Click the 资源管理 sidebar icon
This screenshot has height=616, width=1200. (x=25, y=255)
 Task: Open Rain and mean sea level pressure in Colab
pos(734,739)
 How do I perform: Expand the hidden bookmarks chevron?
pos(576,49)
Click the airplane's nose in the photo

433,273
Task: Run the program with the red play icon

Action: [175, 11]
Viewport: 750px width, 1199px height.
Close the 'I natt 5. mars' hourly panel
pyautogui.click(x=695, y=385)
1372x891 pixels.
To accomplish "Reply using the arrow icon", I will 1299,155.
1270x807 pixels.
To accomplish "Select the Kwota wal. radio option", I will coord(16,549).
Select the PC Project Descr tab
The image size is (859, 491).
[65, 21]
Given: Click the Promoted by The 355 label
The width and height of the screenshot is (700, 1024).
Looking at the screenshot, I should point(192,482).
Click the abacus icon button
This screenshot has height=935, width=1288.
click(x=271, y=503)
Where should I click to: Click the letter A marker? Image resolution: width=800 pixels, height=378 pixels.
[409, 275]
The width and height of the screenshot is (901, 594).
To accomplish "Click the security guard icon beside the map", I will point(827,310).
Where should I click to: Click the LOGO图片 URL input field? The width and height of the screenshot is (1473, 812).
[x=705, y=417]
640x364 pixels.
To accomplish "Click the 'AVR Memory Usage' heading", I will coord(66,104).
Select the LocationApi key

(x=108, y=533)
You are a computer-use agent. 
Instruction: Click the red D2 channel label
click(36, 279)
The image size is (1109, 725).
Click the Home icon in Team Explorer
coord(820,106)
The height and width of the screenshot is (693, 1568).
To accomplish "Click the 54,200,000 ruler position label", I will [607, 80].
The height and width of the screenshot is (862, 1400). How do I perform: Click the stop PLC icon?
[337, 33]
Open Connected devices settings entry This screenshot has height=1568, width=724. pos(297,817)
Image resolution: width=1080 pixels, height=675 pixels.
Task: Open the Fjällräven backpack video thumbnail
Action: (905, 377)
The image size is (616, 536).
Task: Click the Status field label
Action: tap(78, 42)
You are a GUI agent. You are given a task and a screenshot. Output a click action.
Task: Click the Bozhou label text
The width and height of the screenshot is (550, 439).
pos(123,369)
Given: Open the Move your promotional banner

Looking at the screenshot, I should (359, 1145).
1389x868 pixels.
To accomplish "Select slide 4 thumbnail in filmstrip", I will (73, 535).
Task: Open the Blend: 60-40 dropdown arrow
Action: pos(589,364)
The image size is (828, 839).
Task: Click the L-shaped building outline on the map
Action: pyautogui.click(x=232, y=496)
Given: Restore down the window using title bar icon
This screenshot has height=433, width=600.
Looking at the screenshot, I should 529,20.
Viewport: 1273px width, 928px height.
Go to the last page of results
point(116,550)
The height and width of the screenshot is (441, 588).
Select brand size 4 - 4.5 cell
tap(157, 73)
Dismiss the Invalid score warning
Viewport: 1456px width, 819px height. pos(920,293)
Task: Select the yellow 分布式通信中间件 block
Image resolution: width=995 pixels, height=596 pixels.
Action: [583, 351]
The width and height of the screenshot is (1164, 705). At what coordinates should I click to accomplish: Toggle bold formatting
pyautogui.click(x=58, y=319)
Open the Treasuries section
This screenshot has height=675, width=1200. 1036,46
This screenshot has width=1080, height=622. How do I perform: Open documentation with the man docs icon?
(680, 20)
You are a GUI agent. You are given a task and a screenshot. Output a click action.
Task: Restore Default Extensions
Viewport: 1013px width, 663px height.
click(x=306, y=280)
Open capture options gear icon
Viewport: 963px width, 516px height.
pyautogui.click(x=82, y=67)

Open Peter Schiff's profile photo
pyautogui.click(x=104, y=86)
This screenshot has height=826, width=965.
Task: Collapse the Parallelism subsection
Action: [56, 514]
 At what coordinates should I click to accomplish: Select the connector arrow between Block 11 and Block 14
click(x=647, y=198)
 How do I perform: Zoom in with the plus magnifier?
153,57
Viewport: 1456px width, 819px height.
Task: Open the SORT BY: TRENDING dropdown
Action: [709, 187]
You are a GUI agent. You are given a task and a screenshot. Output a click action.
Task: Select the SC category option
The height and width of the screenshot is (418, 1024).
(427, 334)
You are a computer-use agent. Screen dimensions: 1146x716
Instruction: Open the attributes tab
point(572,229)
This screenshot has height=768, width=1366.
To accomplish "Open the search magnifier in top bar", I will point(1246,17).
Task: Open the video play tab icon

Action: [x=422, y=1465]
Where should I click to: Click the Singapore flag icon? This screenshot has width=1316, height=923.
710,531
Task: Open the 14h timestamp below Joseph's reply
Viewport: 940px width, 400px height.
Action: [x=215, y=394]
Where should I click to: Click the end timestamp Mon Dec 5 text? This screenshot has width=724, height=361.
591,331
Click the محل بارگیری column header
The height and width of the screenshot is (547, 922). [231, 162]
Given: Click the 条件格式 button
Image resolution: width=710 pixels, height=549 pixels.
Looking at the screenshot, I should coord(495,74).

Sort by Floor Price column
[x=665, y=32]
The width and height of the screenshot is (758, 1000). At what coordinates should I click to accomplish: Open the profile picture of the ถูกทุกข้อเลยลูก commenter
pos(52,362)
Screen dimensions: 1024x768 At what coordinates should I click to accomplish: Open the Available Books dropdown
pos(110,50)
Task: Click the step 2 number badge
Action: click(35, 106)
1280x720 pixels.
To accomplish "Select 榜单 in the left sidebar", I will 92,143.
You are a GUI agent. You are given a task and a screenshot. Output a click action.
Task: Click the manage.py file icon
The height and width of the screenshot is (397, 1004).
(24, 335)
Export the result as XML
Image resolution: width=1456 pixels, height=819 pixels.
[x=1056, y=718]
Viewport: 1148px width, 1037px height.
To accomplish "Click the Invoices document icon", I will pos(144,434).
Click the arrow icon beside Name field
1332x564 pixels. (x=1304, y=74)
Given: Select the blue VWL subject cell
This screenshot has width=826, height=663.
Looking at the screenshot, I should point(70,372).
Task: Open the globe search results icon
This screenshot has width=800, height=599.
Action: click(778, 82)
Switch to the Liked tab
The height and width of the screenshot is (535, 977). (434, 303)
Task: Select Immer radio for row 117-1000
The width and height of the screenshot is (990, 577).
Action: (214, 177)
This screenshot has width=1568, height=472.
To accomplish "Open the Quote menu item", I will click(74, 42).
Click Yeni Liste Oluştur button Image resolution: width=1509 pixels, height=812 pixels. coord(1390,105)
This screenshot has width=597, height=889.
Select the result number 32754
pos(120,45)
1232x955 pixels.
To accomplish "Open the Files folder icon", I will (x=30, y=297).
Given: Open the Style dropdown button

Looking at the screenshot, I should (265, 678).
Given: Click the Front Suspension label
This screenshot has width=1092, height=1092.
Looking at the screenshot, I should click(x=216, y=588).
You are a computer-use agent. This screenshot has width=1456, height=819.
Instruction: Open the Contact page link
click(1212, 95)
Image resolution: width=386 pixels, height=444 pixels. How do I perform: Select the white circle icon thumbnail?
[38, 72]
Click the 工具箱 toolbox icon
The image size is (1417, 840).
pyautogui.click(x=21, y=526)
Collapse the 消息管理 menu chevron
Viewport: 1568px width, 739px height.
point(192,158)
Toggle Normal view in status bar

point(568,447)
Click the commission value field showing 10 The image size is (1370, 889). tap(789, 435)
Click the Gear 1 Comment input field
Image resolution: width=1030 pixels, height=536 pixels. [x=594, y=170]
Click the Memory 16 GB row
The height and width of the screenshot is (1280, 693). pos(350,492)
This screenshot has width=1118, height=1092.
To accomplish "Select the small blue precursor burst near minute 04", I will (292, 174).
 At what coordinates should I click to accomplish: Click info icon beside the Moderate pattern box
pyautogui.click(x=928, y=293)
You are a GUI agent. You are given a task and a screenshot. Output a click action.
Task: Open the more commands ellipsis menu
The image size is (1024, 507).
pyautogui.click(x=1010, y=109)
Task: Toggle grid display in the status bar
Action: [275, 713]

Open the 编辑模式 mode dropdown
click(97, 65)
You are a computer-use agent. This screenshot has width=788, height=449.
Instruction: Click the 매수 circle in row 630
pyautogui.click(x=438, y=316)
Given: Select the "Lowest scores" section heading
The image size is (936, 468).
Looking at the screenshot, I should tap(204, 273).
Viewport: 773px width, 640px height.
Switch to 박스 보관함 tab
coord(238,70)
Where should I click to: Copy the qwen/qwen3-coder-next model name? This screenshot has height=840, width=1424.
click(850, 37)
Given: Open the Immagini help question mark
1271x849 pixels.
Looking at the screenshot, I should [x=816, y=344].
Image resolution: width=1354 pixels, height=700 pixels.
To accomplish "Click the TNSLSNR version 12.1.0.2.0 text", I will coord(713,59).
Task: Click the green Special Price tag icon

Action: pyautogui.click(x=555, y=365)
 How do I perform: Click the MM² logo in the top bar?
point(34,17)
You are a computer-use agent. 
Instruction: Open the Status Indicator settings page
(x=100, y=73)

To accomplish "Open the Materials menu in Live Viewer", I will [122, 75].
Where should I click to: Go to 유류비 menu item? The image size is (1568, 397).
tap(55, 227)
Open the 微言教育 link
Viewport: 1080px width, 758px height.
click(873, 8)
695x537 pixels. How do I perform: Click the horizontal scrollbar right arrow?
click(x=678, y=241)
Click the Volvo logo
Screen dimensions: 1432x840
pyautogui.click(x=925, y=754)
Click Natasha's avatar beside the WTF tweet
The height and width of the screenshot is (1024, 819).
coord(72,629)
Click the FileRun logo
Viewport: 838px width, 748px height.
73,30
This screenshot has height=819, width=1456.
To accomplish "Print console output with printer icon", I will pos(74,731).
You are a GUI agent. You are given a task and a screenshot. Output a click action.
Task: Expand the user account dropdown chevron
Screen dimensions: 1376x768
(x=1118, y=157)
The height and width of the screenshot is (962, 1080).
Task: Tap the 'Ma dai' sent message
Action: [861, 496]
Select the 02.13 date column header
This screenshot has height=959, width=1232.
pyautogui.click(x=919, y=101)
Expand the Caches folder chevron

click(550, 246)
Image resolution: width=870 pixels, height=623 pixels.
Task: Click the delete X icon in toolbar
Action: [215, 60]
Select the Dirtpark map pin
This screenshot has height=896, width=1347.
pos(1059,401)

☆ ☆ ☆ ☆

What needs to be done: Count how many lines of the material above contain the word "blue" and state only that number.

Solution to the exercise: 2